**Exercise prompt**
Return every line from the records below that has the word "will".
= = =
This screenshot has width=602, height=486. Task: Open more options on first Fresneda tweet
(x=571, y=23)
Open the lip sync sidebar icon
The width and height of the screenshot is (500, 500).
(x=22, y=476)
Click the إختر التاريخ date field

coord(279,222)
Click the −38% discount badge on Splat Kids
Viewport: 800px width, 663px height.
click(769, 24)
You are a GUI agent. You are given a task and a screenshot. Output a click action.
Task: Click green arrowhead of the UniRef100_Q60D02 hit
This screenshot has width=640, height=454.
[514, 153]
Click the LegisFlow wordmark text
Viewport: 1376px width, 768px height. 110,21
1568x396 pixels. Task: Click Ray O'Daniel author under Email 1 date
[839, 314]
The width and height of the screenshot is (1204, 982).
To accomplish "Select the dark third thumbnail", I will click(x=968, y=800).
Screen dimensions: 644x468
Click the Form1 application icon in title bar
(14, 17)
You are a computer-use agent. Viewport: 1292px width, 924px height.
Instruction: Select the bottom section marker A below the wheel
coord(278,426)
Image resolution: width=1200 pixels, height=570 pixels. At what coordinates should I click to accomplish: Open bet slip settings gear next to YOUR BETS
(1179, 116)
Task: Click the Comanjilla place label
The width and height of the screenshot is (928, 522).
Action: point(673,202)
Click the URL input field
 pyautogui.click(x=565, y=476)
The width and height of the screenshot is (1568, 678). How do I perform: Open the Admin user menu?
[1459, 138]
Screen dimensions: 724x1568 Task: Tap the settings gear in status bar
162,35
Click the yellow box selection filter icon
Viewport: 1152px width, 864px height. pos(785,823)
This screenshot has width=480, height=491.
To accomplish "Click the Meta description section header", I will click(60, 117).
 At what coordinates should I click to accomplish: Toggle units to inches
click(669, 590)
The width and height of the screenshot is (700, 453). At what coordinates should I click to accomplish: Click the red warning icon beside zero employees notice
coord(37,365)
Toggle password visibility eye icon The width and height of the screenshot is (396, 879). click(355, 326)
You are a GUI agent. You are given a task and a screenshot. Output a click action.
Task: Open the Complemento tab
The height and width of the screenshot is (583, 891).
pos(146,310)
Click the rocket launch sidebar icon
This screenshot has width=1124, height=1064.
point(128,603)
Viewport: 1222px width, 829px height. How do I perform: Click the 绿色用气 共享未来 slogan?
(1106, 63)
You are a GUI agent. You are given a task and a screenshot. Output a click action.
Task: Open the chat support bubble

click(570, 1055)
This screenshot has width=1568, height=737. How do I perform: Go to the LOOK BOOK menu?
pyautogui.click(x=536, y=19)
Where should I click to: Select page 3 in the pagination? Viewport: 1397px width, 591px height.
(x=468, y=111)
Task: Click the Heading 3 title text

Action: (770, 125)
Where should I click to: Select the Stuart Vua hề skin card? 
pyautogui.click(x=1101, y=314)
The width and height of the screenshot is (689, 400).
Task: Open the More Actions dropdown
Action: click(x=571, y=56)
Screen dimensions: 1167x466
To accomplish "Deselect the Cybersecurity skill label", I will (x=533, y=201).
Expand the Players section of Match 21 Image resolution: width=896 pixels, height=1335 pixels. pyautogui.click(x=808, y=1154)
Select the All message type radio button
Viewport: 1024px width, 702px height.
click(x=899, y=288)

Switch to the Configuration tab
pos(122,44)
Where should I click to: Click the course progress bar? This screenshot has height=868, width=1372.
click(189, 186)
= = =
**Expected output**
To accomplish "Select the dark third thumbnail", I will click(x=968, y=800).
To accomplish "Click the Meta description section header", I will click(60, 117).
To accomplish "Deselect the Cybersecurity skill label", I will (x=533, y=201).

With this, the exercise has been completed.